Sono rimasto molto deluso dallo sportivo Lance Armstrong, mentre l’uomo e la battaglia contro il cancro rimangono un esempio per tutti. Ciò non deve ovviamente giustificare l’imbroglio sportivo. Anzi, più una persona è in grado di dimostrare spessore e coraggio, più dovrebbe essere d’esempio, in tutti gli aspetti della vita, e non approfittarne per poi nascondere la verità dietro l’immagine che si è creato. Probabilmente un tale comportamento è ancora più grave, perché così l'appassionato si sente preso in giro due volte, e la delusione aumenta.

La prima cosa che ho pensato quando è scoppiato il caso è ad un doping così esteso, sistematico, organizzato e preciso, da gettare ombre su tutto. Tutto era falso e tutto era un imbroglio! Quali sono state le vittorie pulite, quali i campioni veri negli ultimi trent’anni di ciclismo (e forse anche oltre)? Poi, come altre volte, alla fine ha prevalso in me l'amore per il Ciclismo, che è più grande dei ciclisti e del doping. Come lasciato trasparire nei titoli dei miei due pezzi, ho pensato che è meglio puntare sulla passione, vera e genuina, che non si può falsare, gonfiare o dopare.

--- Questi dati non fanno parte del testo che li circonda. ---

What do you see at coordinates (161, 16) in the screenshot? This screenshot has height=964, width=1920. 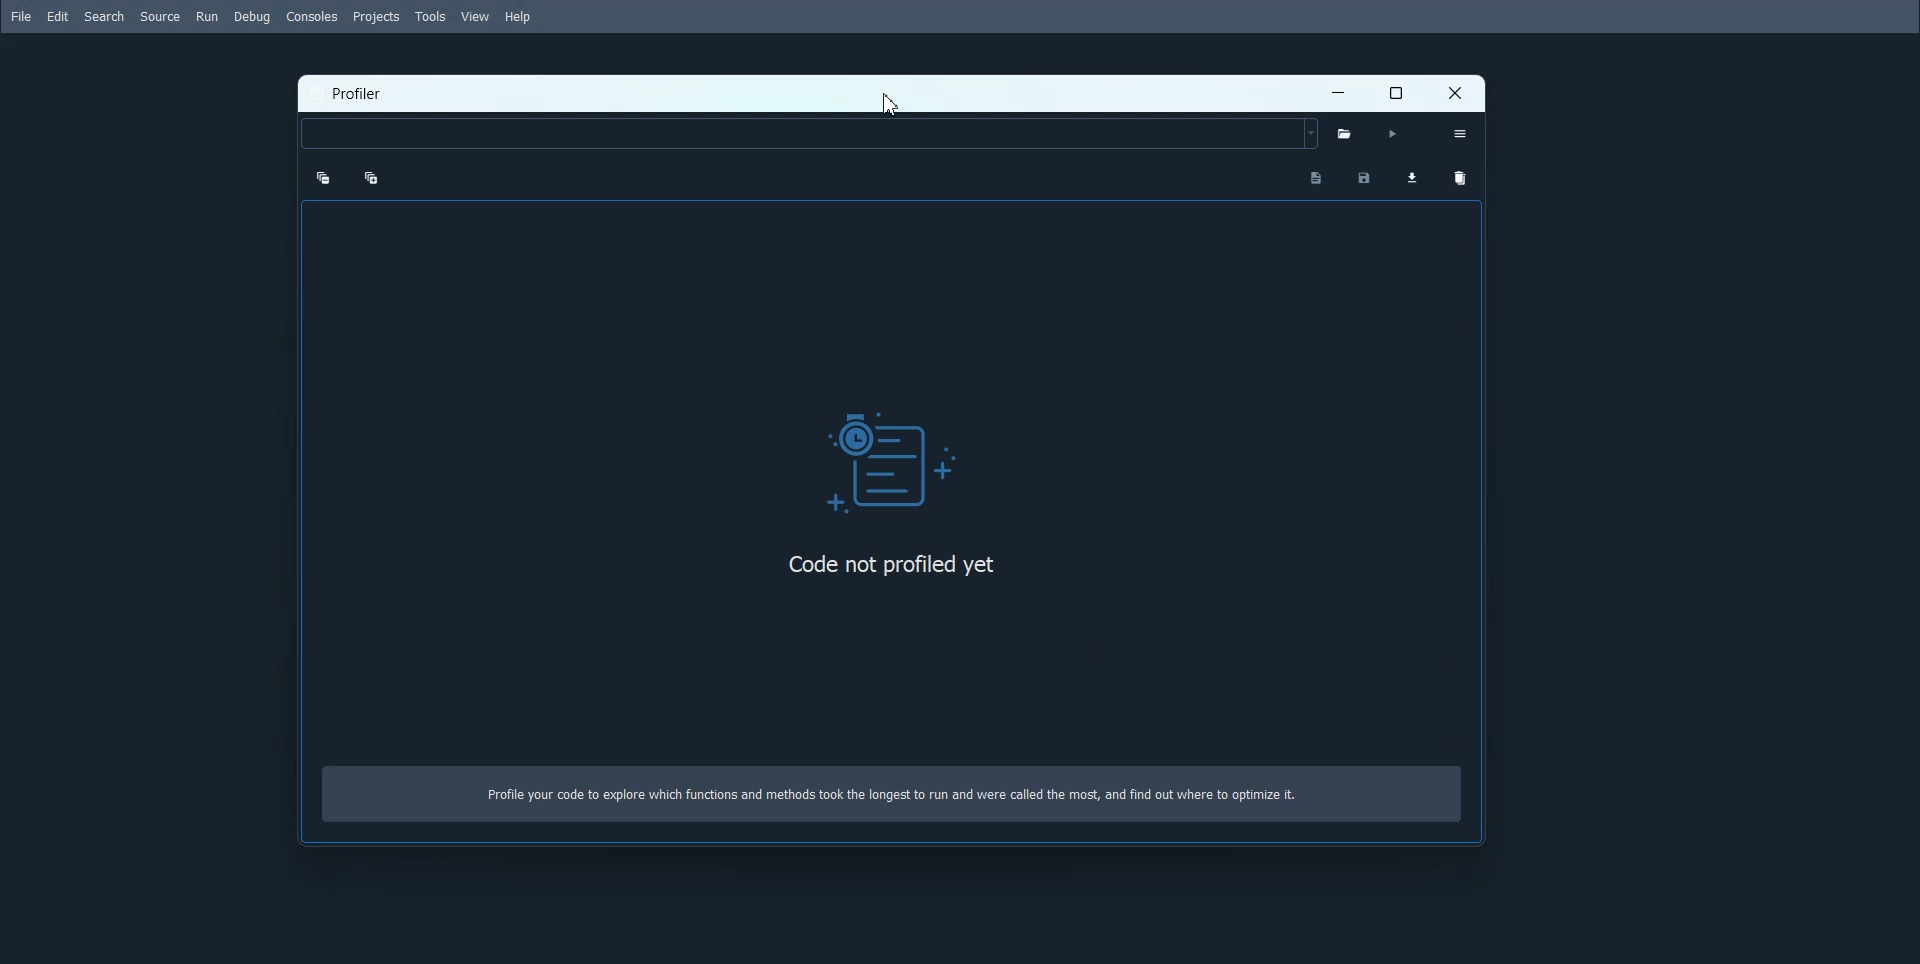 I see `Source` at bounding box center [161, 16].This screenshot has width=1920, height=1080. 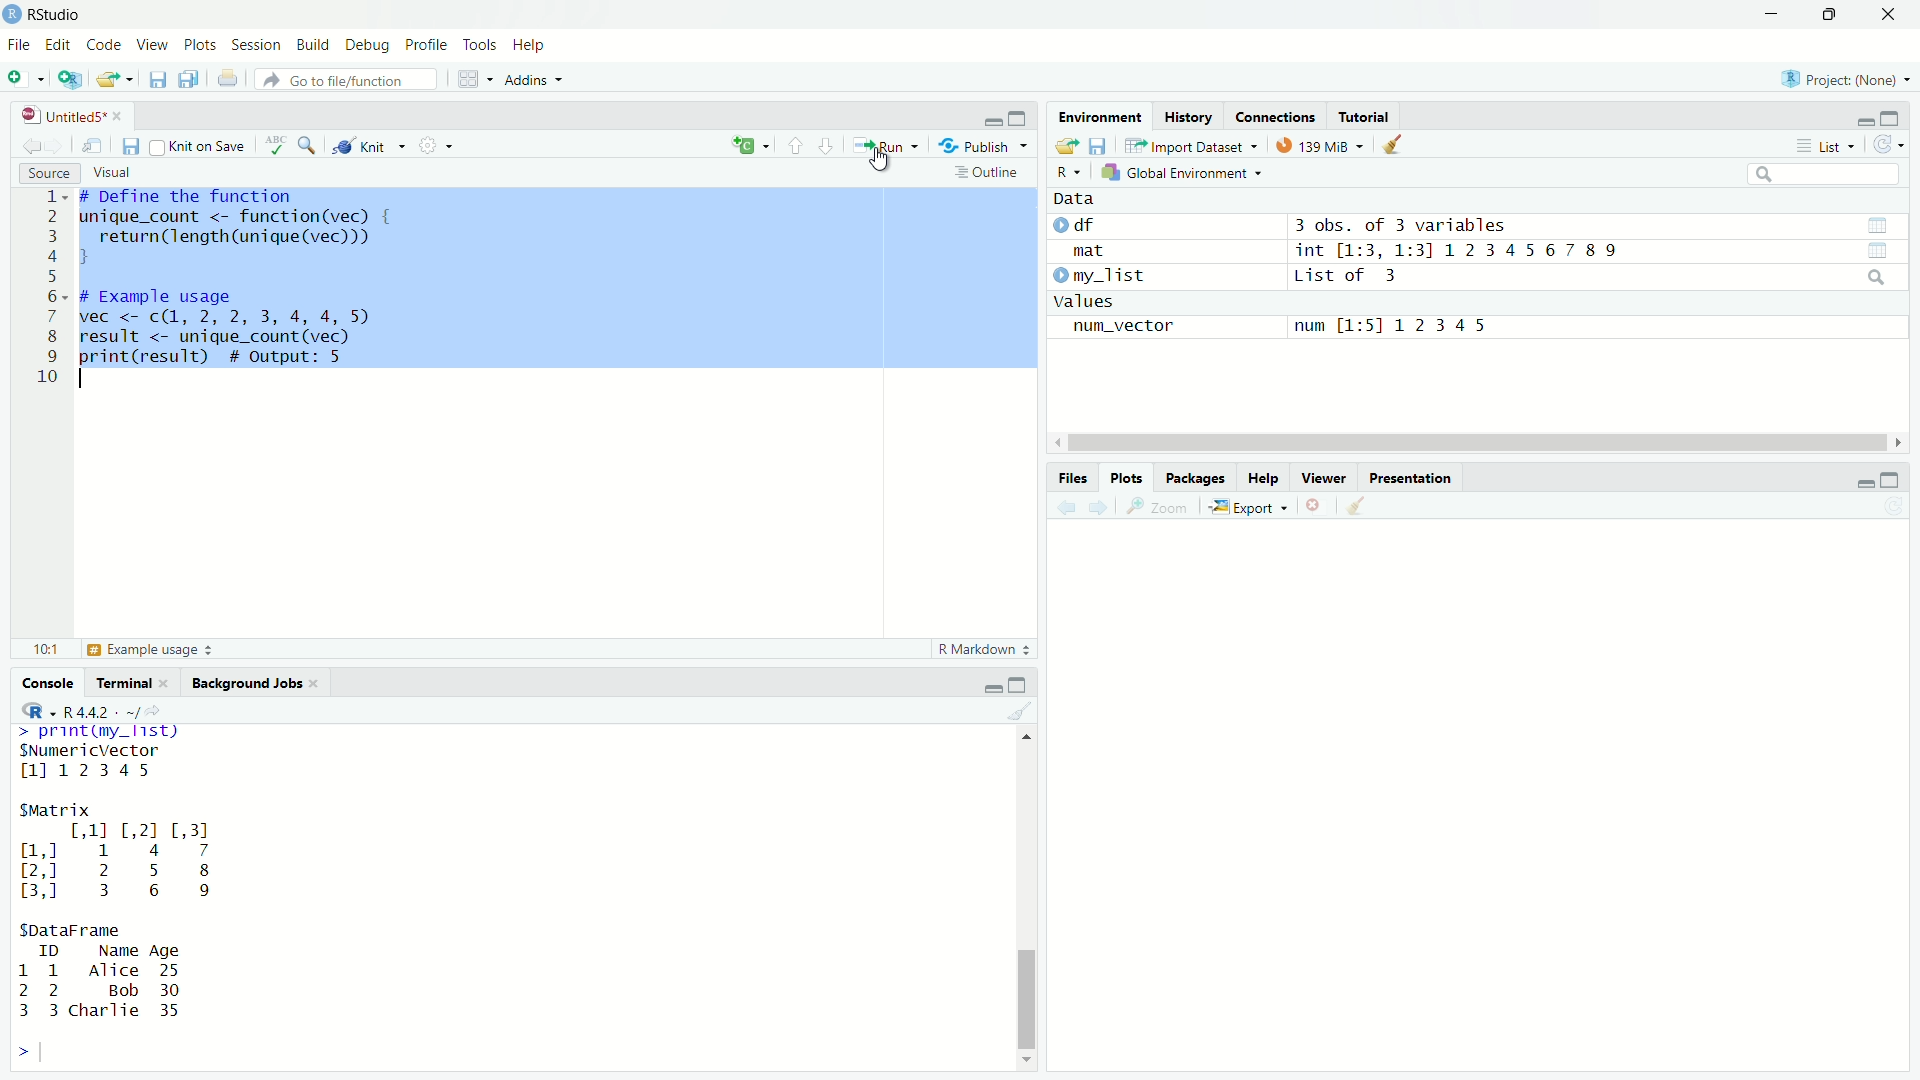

Io continuerò a parlare di ciclismo con gli amici e con gli appassionati che avrò incontrato, continuerò a guardarlo in tv e dal vivo. Soprattutto continuerò a inforcare la bicicletta, certo di avere più soddisfazioni che delusioni, perché, per quanto qualcuno avrà imbrogliato, non mi impedirà di salire sulla sella e (il ciclismo è racchiuso tutto in questo umile verbo) pedalare.